• Try it: Taking the line that contains "Where should I click to: Click" as the starting point, give again exactly every line up to and including the last line of the records below.

++++++++++

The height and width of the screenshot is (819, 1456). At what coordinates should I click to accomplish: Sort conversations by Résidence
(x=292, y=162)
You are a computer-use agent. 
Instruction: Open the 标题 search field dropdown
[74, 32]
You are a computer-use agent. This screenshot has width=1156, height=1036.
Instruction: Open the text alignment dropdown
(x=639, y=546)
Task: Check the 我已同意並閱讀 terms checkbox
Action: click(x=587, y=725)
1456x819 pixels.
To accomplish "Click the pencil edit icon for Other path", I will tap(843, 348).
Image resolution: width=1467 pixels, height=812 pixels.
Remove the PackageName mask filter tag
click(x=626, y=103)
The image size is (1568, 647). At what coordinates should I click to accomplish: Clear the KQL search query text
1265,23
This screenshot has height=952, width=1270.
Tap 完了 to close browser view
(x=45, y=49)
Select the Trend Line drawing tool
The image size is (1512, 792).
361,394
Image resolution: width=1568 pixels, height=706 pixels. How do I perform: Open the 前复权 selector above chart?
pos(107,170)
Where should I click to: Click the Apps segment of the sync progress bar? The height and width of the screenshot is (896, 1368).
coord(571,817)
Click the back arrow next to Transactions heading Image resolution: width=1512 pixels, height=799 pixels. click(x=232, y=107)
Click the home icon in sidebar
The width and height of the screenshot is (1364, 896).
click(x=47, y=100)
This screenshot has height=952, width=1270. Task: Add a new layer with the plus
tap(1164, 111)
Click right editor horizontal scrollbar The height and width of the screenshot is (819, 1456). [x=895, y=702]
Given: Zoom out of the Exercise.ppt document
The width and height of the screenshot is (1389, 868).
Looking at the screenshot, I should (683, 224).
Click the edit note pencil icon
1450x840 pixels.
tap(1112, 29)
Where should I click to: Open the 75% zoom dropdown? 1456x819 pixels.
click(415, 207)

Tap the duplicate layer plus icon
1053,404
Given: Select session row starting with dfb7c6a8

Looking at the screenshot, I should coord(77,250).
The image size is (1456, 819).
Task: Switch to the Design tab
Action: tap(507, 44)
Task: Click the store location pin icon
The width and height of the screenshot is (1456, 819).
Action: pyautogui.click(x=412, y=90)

++++++++++

• Answer below:
Where should I click to: Click the Apps segment of the sync progress bar? The height and width of the screenshot is (896, 1368).
coord(571,817)
Click the back arrow next to Transactions heading Image resolution: width=1512 pixels, height=799 pixels. click(x=232, y=107)
Click the home icon in sidebar
The width and height of the screenshot is (1364, 896).
click(x=47, y=100)
This screenshot has height=952, width=1270. Task: Add a new layer with the plus
tap(1164, 111)
Click right editor horizontal scrollbar The height and width of the screenshot is (819, 1456). [x=895, y=702]
Given: Zoom out of the Exercise.ppt document
The width and height of the screenshot is (1389, 868).
Looking at the screenshot, I should (683, 224).
Click the edit note pencil icon
1450x840 pixels.
tap(1112, 29)
Where should I click to: Open the 75% zoom dropdown? 1456x819 pixels.
click(415, 207)

Tap the duplicate layer plus icon
1053,404
Given: Select session row starting with dfb7c6a8

Looking at the screenshot, I should coord(77,250).
The image size is (1456, 819).
Task: Switch to the Design tab
Action: tap(507, 44)
Task: Click the store location pin icon
The width and height of the screenshot is (1456, 819).
Action: pyautogui.click(x=412, y=90)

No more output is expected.